We will no doubt hear soon how the Harris-Walz ticket was seriously handicapped by the brief 107-day campaign. That’s their own fault, caused by acquiescing to Biden’s delusional desire for another term and then his stubborn reluctance to give it up.

I would argue the brief campaign was actually good for the second-string ticket. The longer that pair pranced about with vague vibes, trying to ignore the country’s 70 percent Wrong Track polling, the worse they did.

In contrast, Trump was his usual indefatigable self, enthusiastically entering enemy territories like the South Bronx and Harlem. And circumventing hostile legacy media through direct-to-consumer media like the Joe Rogan show

That conversational format suits Trump. The 78-year-old spent three hours talking to Rogan’s vast, young, heavily male audience that averages nearly 15 million on the Spotify platform alone. And Rogan then publicly endorsed him.
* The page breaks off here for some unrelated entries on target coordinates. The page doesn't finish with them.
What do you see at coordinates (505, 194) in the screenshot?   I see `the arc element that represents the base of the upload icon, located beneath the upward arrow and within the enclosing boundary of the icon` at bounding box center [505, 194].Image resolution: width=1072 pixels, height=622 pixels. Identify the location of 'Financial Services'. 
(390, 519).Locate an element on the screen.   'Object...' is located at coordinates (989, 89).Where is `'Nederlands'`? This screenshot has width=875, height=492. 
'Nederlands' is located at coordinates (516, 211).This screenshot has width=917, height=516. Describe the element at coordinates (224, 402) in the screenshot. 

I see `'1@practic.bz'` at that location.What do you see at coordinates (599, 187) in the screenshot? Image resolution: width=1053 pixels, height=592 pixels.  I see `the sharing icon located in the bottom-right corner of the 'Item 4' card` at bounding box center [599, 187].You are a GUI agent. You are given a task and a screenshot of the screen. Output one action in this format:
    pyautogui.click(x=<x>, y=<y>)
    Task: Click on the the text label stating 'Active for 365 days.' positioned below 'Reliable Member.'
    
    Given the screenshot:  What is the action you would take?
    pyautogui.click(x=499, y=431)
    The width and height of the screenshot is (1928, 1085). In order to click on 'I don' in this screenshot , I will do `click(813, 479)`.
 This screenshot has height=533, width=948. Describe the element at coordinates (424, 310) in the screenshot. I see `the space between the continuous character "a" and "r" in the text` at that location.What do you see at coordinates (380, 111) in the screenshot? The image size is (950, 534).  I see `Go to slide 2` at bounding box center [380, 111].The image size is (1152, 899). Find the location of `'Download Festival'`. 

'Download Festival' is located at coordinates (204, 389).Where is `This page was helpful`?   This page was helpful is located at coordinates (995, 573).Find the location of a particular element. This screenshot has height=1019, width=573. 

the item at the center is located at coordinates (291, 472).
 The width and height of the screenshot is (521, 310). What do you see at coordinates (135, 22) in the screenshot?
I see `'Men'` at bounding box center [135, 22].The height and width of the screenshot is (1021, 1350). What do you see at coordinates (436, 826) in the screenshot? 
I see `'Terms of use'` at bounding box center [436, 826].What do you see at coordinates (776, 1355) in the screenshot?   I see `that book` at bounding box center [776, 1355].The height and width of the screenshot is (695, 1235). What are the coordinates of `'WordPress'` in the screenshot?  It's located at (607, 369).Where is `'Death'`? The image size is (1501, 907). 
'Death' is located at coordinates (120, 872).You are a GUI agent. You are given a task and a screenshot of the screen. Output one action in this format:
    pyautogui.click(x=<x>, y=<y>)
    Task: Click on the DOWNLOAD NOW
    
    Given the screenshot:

When Hurricane Helene devasted broad areas of the Southeast, the former president flew his plane to Georgia, sympathizing with victims and trucking in water and relief supplies, all on his own dime.

Then, he showed up enthusiastically in the kitchen of a Pennsylvania McDonald’s as the fry cook before handing orders out the drive-up window, also on his own dime. “I could do this all day,” he said.

Photo ops, to be sure, but Everyman photo ops with citizen-service substance, not just standing near rusting bridges seeking to spend more taxpayer monies.

During the hurricane, the current president was on another vacation at the beach, having donated millions more taxpayer dollars to pay off the student loans of others in defiance of the Supreme Court.

I think after nine years, Trump’s positive achievements, and sometimes dubious behavior, are baked into his political persona. Voters remembered more the assertive leadership and strong, peacetime economy pre-COVID. And the truth is, once someone wears the mantel of a commander in chief, it’s hard not to see him that way.

The next four years will be interesting, probably tumultuous again, maybe fascinating, hopefully peaceful. Trump will surely say some outrageous things. As journalist Salena Zito has so accurately said of Trump, “The press takes him literally, but not seriously; his supporters take him seriously, but not literally.”

Practically speaking, Trump has only two years to pursue his agenda – the tax cuts, a Cabinet and thousands of appointments, tariffs, military reforms, conservative judicial nominations, energy developments. Who knows, maybe another Supreme Court appointment or two?

It might go smoothly given a GOP Congress, especially since many members now owe their position to Trump’s support. One caveat: Thanks to Trump, Republicans now have a larger tent, but the party of Lincoln has shown a past proclivity for internal feuds.

By 2026, even Donald Trump will become a lame duck as 2028 ignites the ambitions of younger Republican wannabes such as Ron DeSantis, Nikki Haley, and others.

We’re unlikely to see another phenomenon like Donald Trump streak through our lives like this anytime soon. But for now, it’s hopeful and fascinating.